My default position, the wine still has to be delicious in the glass and be begging for you to drink more no matter what name it has. For most that will come with an overlay of personal preference.

The discussion of what’s on trend then comes into play. Particular styles and varieties go on a roller coaster ride of popularity, but, that’s for another time.

Ask many consumers and a portion of them will say that natural wine is that cloudy stuff that smells kinda funky.

To be more pragmatic if we define natural wine as not using chemical herbicides, fungicides, and, fertilisers in the vineyard, though allowing machines to be used to manage it, encouraging bio-diversity (ironic given the mono-culture of grapes that typically exists in vineyards) use of wild yeast and bacteria for malolactic and alcoholic fermentation, not using new or young oak that might impart aroma, flavour, and, tannin into the wine, not filtering, and, using only a little sulphur at bottling as a preservative we have a base to start from.

This is not necessarily complete and not necessarily the definition I’d use if I governed a theoretical body of natural winemakers. This is just a group of factors, that on analysis, are applied by many natural winemakers.

EXERCISES:
a – In the natural wine passage, what do some consumers say natural wine is?
b – Please return the natural wine passage word for word, from "To be more pragmatic" down to "many natural winemakers.".
The data after this is separate material, apart from the natural wine passage.

DATA PROVIDED:
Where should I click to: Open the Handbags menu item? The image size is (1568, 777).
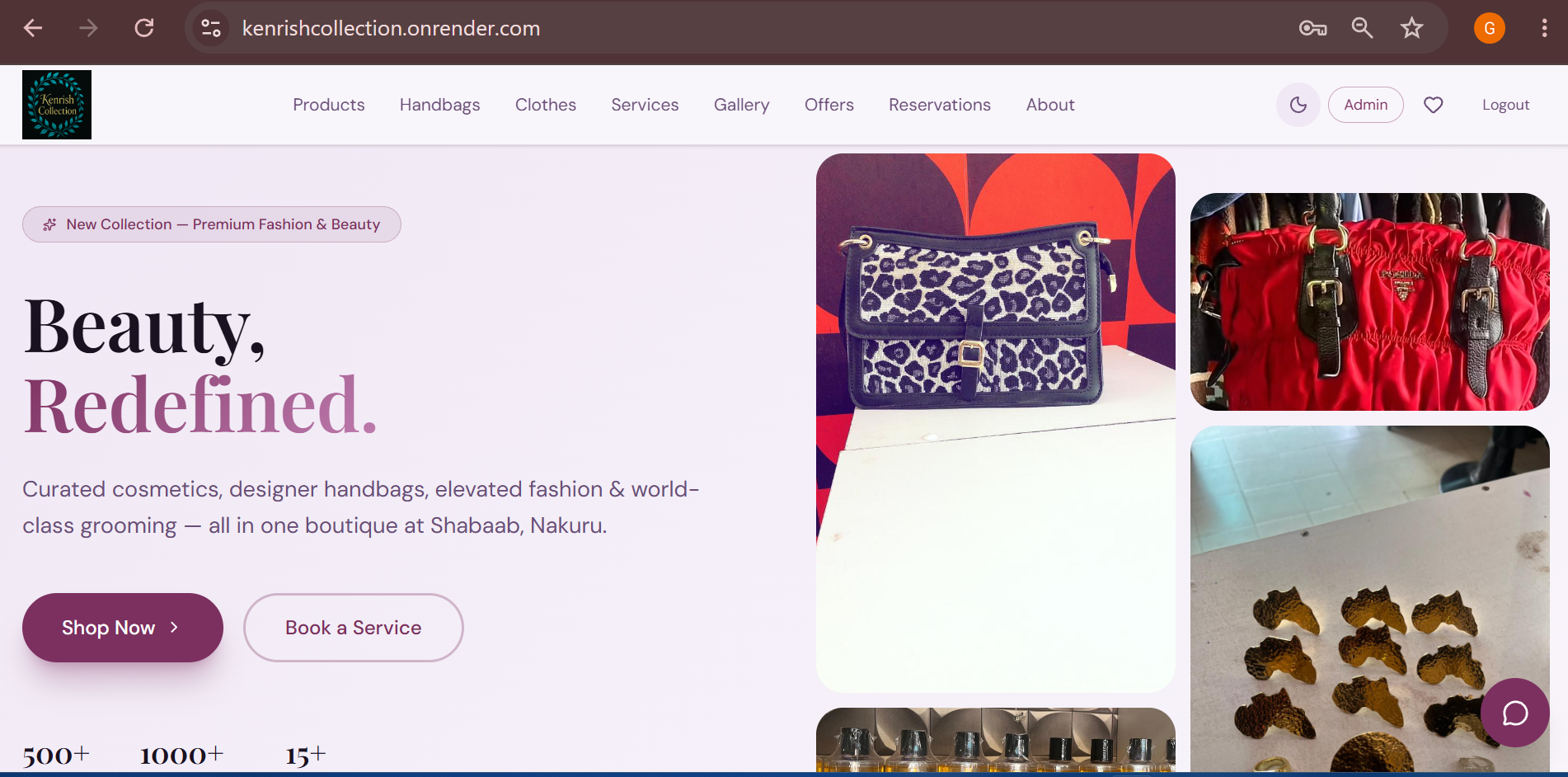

EXERCISE ANSWERS:
a – They say it is cloudy stuff that smells kinda funky.

b –
To be more pragmatic if we define natural wine as not using chemical herbicides, fungicides, and, fertilisers in the vineyard, though allowing machines to be used to manage it, encouraging bio-diversity (ironic given the mono-culture of grapes that typically exists in vineyards) use of wild yeast and bacteria for malolactic and alcoholic fermentation, not using new or young oak that might impart aroma, flavour, and, tannin into the wine, not filtering, and, using only a little sulphur at bottling as a preservative we have a base to start from.

This is not necessarily complete and not necessarily the definition I’d use if I governed a theoretical body of natural winemakers. This is just a group of factors, that on analysis, are applied by many natural winemakers.